## DATA SHOWN
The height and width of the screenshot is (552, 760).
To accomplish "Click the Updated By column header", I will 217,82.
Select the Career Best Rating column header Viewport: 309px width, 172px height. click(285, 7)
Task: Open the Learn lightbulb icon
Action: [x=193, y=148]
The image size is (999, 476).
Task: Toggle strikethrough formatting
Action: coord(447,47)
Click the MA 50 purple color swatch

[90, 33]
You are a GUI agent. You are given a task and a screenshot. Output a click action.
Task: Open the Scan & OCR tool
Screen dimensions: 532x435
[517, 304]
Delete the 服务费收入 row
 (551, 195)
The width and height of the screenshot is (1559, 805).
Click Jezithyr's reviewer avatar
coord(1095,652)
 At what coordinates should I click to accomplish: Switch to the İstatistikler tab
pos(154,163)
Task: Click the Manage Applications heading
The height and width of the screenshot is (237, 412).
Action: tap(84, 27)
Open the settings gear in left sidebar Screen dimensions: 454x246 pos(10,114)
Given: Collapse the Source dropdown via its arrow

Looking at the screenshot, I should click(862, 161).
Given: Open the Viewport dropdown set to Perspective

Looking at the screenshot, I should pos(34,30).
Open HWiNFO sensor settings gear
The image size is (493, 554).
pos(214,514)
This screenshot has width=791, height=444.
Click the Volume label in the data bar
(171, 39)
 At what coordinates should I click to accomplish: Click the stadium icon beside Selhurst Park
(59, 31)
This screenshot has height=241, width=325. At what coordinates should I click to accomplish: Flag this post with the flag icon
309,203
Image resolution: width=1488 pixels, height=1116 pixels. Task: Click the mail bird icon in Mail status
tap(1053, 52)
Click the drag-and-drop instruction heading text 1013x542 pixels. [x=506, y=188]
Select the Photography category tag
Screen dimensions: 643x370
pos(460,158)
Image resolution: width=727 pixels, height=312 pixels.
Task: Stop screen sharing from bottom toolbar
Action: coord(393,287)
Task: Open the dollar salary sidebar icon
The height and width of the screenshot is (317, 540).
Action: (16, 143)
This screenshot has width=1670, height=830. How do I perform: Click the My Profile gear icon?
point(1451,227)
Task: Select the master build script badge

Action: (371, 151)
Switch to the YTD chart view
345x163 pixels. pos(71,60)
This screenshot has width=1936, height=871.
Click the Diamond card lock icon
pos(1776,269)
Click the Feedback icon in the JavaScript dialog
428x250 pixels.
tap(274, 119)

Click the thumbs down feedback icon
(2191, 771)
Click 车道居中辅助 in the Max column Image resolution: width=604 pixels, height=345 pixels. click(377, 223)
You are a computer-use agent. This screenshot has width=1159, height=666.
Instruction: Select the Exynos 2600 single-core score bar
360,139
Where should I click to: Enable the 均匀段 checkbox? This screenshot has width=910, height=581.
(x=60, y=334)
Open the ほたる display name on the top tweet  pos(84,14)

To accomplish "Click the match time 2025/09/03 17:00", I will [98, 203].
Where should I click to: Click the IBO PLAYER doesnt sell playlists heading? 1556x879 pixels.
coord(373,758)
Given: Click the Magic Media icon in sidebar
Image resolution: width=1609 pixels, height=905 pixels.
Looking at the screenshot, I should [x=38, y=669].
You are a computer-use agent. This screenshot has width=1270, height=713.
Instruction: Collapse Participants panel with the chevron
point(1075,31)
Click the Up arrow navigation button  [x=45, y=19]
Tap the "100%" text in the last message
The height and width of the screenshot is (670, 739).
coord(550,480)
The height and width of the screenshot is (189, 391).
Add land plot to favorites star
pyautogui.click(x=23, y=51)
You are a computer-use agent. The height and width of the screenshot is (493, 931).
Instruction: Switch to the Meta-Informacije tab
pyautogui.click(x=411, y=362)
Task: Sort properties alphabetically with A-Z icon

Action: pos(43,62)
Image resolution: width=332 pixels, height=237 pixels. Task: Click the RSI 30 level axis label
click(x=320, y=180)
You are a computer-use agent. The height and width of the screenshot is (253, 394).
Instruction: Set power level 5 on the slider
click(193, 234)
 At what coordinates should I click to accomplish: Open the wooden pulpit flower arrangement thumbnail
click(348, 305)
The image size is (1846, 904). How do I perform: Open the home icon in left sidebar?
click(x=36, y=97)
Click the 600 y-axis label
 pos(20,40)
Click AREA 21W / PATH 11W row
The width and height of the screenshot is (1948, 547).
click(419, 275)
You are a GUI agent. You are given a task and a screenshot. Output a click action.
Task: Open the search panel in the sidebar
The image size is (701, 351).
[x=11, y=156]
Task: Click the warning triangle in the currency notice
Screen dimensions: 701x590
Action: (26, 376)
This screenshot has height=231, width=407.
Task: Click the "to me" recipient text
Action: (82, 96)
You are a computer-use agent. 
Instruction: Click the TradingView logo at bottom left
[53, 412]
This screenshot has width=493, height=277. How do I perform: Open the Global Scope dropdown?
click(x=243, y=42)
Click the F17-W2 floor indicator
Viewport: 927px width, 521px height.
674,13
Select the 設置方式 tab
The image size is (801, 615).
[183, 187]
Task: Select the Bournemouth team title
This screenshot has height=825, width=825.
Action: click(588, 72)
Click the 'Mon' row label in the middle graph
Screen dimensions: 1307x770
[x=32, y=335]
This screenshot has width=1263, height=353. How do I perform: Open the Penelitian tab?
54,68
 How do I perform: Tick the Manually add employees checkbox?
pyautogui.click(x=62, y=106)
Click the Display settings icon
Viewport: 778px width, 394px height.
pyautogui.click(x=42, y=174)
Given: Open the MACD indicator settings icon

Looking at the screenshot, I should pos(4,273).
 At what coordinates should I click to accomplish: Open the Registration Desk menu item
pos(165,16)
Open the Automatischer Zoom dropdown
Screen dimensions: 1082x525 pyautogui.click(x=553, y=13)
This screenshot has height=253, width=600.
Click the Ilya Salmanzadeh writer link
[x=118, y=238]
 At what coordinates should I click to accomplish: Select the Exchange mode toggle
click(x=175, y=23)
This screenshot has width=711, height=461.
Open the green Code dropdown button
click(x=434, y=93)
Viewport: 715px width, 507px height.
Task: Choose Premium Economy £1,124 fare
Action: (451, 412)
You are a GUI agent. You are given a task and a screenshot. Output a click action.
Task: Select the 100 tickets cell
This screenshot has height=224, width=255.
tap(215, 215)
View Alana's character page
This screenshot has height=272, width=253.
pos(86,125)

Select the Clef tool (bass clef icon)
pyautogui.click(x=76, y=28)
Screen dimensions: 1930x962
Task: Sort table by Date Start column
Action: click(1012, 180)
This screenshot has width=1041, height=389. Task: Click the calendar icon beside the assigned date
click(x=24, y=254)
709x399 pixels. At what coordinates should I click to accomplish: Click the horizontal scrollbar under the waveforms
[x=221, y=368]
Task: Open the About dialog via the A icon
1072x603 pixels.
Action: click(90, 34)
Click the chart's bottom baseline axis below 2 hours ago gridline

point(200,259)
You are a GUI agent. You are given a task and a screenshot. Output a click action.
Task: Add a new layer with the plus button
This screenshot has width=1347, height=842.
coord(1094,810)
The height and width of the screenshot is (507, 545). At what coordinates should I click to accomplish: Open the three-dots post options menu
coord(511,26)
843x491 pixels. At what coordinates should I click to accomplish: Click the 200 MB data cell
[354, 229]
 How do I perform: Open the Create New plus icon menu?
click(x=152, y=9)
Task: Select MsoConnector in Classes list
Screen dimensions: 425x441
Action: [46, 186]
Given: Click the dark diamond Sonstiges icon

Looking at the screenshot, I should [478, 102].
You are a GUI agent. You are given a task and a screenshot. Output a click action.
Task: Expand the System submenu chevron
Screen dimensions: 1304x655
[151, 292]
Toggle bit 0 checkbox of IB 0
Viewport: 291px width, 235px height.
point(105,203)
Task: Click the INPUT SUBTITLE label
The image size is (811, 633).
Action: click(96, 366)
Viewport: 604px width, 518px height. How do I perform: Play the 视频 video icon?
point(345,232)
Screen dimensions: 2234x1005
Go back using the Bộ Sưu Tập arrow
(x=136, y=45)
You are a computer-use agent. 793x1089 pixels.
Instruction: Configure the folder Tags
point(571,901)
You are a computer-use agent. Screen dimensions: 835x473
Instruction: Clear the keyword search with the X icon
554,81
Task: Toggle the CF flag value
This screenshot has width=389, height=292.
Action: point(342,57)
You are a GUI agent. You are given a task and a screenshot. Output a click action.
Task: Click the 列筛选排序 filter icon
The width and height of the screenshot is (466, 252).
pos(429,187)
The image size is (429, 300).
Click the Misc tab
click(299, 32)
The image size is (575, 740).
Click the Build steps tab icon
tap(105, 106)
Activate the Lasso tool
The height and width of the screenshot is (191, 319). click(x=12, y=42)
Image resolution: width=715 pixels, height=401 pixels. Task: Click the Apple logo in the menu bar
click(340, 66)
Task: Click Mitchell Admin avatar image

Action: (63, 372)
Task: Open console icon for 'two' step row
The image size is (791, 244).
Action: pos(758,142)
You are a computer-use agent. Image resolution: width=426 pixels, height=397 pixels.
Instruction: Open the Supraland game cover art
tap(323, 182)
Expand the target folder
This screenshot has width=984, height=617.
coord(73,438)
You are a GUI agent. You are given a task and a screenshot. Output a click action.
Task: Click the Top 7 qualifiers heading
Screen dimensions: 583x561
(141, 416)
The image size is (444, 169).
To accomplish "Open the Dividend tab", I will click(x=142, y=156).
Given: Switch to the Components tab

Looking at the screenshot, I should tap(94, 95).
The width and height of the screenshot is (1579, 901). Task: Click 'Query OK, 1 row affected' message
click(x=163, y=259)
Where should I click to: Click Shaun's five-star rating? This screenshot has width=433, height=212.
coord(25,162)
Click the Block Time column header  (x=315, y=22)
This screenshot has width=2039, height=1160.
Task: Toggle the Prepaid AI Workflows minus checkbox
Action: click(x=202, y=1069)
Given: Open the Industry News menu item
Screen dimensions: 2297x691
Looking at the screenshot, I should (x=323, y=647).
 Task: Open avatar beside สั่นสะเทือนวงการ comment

## WORK REQUIRED
Once you have located every line with the word "will" in the material above, list those lines.

## ANSWER
To accomplish "Click the Updated By column header", I will 217,82.
To accomplish "Click the match time 2025/09/03 17:00", I will [98, 203].
To accomplish "Open the Dividend tab", I will click(x=142, y=156).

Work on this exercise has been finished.